As Blake rolls off of his opponent the two lay side-to-side, Lowery already beginning his count.
”ONE!”
The combatants remain quiescent and motionless, simply staying where they are to try and recover.
”TWO”
Jones begins stirring while all Furor can do is lie in his current state of agony and mutter obscenities.
”THREE!”
The Philly Young Gun gets to one knee, looking over at his prone foe. The challenger then continues to try and push himself to a vertical base, finding it difficult as his lingering injuries begin to become more bothersome.
”FOUR!”
The World Champion is finally showing signs of life, wriggling around on the cold floor while his adversary manages to stand and begins to turn toward him.
”FIVE!”
The ultimate underdog bends down and grabs the World Champion by his sweat filled black locks, then pulls him to a sitting position.
”SIX!”
At Jones’ mercy, Christum is pulled to his feet and led toward the ring by his nemesis.
”SEVEN!”
“EIGHT!”
Blake throws his foe into the ring, then slides into the squared battlefield himself.
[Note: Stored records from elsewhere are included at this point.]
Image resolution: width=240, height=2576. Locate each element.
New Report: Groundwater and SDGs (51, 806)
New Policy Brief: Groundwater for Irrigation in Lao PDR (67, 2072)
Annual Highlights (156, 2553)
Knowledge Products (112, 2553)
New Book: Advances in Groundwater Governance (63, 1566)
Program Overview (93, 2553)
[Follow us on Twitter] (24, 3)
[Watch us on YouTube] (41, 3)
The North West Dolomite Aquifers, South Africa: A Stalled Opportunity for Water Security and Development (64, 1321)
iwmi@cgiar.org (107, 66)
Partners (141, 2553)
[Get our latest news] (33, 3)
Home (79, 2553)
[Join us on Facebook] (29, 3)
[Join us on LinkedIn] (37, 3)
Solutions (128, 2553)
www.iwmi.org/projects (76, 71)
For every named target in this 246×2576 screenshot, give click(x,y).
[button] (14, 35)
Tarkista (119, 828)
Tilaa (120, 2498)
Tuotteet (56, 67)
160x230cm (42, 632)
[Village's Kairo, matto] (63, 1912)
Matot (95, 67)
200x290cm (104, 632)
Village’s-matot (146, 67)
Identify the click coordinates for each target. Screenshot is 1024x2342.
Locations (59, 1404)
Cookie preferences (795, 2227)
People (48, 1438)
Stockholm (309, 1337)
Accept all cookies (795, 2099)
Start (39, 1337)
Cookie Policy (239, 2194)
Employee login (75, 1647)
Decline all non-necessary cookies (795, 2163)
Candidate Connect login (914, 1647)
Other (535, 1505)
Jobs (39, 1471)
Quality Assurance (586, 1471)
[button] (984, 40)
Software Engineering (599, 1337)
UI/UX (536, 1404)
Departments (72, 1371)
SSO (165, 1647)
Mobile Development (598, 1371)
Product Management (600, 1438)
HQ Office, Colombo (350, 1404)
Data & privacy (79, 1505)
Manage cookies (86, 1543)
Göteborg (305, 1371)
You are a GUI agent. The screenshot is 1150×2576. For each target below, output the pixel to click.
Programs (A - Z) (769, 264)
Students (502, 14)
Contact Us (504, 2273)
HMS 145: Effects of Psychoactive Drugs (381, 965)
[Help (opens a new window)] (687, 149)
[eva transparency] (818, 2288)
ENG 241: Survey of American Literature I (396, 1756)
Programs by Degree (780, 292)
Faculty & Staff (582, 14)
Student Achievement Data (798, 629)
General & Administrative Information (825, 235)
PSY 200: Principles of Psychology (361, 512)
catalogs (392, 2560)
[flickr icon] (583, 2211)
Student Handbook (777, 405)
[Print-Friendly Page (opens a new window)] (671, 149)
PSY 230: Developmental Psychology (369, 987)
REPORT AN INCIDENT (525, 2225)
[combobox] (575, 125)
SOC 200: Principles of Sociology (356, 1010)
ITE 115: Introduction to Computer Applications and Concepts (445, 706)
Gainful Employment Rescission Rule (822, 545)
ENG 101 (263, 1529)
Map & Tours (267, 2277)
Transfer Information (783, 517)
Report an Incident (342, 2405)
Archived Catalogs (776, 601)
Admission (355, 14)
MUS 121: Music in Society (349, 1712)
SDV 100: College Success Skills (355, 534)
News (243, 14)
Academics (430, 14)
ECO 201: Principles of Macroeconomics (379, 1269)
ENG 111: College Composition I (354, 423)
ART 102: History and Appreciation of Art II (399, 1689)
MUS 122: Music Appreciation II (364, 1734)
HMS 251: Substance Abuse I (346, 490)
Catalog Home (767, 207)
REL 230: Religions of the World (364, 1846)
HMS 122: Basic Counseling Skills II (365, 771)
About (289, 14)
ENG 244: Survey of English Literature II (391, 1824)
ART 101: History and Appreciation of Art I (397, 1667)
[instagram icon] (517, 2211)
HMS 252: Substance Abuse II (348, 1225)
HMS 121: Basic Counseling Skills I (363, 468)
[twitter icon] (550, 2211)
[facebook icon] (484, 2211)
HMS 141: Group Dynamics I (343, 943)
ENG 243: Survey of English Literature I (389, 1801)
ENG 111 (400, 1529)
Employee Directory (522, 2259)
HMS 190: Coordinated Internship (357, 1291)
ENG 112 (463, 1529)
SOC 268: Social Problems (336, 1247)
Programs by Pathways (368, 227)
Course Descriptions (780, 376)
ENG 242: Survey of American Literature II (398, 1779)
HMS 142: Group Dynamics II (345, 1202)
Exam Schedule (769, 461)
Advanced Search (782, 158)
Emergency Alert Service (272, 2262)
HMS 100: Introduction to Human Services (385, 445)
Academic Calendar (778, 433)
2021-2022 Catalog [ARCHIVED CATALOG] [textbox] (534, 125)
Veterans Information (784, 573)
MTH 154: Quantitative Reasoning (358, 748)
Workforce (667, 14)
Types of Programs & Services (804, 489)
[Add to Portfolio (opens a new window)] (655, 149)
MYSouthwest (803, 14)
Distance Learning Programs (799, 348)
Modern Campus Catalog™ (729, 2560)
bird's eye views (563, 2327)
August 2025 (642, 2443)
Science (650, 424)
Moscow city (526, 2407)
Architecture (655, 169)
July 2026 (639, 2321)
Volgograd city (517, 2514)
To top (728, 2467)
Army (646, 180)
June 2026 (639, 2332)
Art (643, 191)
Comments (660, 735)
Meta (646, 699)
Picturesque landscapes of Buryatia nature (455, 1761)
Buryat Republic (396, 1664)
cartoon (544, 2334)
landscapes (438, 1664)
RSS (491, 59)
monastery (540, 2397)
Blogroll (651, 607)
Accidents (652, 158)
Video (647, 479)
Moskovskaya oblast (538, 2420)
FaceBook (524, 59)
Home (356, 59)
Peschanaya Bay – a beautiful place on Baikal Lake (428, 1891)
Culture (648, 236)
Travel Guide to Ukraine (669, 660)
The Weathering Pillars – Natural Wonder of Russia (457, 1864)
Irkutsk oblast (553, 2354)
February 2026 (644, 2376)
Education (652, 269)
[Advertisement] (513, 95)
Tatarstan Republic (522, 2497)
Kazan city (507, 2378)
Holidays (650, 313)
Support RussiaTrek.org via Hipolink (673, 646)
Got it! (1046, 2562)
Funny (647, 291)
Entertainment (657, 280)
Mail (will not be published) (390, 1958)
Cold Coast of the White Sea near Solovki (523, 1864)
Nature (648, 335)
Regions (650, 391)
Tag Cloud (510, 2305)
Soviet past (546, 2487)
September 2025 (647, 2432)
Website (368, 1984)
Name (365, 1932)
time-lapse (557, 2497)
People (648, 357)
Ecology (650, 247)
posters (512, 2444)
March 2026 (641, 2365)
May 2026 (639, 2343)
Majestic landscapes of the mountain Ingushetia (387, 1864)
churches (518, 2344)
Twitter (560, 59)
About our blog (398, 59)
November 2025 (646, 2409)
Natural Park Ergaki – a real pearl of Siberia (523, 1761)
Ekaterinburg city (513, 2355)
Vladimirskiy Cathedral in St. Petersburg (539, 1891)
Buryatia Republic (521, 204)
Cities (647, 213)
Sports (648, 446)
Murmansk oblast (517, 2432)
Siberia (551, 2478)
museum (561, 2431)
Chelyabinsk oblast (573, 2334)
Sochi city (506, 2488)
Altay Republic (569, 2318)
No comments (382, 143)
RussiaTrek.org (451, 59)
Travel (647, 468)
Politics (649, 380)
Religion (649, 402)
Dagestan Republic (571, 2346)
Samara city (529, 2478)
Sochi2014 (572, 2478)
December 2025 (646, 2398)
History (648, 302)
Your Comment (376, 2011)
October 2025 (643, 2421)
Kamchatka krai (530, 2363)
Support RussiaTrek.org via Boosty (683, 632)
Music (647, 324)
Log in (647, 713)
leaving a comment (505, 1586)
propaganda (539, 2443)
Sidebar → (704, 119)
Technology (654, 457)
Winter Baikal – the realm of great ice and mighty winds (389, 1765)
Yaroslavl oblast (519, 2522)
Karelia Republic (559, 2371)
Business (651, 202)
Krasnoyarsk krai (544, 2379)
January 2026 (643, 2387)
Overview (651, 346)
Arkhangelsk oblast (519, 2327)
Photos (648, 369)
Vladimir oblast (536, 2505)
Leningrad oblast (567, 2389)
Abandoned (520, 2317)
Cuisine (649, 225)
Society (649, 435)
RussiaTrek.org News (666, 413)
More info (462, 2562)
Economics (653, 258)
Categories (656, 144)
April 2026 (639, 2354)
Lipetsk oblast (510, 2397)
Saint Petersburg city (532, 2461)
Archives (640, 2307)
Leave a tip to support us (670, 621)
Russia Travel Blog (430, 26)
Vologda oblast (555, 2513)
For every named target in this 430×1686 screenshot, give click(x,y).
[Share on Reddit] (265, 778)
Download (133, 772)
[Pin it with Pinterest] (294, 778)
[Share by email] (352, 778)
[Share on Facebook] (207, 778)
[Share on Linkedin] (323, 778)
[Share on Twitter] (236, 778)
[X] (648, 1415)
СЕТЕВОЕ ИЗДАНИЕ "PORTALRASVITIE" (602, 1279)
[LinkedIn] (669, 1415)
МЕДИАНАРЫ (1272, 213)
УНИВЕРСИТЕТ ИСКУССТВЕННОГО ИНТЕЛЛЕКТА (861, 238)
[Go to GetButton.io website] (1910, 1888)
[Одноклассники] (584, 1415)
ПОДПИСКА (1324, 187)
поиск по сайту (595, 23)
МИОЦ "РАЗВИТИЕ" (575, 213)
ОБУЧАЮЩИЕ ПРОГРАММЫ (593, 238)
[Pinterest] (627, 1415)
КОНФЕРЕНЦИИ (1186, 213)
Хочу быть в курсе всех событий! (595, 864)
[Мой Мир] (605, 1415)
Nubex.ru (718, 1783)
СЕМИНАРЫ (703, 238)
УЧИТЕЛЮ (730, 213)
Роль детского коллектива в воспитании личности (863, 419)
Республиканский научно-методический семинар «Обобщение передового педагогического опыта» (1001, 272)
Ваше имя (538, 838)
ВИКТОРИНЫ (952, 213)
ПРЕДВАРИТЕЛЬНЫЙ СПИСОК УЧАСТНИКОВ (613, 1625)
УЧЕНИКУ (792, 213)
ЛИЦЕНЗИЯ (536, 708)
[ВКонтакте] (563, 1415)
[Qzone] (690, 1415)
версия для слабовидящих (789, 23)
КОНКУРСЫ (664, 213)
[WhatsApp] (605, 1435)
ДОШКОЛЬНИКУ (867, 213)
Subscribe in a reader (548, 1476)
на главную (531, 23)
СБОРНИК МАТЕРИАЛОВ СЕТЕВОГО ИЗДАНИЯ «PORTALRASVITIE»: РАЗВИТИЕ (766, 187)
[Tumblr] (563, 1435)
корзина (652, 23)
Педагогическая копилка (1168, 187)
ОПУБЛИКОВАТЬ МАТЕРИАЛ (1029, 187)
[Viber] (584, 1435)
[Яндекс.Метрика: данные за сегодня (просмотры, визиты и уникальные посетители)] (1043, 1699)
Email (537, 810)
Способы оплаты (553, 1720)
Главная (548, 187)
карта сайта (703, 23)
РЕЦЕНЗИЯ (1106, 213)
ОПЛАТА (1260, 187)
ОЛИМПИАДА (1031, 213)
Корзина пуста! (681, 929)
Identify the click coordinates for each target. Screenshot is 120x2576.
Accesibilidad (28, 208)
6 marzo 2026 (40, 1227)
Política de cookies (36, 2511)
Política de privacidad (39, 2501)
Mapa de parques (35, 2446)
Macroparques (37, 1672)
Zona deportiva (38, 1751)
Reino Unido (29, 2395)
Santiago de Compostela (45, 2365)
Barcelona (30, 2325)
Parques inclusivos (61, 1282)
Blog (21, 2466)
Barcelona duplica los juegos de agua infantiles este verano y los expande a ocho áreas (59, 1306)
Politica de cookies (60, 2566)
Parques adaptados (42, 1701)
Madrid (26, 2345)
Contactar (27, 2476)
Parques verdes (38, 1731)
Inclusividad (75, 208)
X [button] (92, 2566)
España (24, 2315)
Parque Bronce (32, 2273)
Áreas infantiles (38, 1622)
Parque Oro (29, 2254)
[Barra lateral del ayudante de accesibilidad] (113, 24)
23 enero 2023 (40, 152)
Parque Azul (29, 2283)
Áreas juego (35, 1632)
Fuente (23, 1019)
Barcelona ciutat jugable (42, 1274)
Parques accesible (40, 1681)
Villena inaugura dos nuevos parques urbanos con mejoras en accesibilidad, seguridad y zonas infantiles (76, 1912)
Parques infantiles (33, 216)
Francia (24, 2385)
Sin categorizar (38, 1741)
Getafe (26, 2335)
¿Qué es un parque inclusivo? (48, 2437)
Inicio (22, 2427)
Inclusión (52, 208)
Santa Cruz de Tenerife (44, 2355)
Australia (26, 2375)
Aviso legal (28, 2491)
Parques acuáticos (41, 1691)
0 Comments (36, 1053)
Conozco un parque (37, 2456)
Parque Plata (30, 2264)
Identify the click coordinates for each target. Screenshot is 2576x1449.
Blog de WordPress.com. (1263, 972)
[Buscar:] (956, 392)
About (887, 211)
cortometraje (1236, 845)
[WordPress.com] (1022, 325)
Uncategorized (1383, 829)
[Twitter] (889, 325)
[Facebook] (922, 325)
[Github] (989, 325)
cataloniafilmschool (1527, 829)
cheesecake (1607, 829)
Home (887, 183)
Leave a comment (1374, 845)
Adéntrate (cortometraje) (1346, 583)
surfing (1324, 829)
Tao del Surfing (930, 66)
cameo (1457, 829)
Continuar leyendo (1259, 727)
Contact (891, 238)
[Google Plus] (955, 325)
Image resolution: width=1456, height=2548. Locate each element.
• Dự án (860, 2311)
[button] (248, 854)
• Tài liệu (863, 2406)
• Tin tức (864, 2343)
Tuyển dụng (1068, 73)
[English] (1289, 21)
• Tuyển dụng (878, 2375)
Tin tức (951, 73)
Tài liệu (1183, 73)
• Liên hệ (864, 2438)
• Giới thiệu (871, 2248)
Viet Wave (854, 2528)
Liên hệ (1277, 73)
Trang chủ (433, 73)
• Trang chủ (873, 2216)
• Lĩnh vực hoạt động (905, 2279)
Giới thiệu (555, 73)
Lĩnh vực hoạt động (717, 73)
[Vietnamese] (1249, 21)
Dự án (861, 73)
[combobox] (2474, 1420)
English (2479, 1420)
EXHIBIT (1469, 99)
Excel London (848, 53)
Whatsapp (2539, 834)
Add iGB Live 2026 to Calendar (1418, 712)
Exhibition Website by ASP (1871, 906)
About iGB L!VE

Furor is covered with a hooked leg once more by his tenacious opponent, and the spectators enthusiastically chant along in tune with the cadence of Lowery’s count.
”ONE!”
“TWO!”
Driven by hatred and instinct alone, the World Champion throws a shoulder up. The crowd is immediately left crestfallen as Blake simply rolls onto his back with eyes wide open in disbelief. As the two lie on the mat a sudden flash hits Jones’ eyes. He finds himself a prisoner of the moment, as the crowd is on its feet, cheering for both men - withdrawing their hatred for the champion due to the sheer awesomeness of the match itself.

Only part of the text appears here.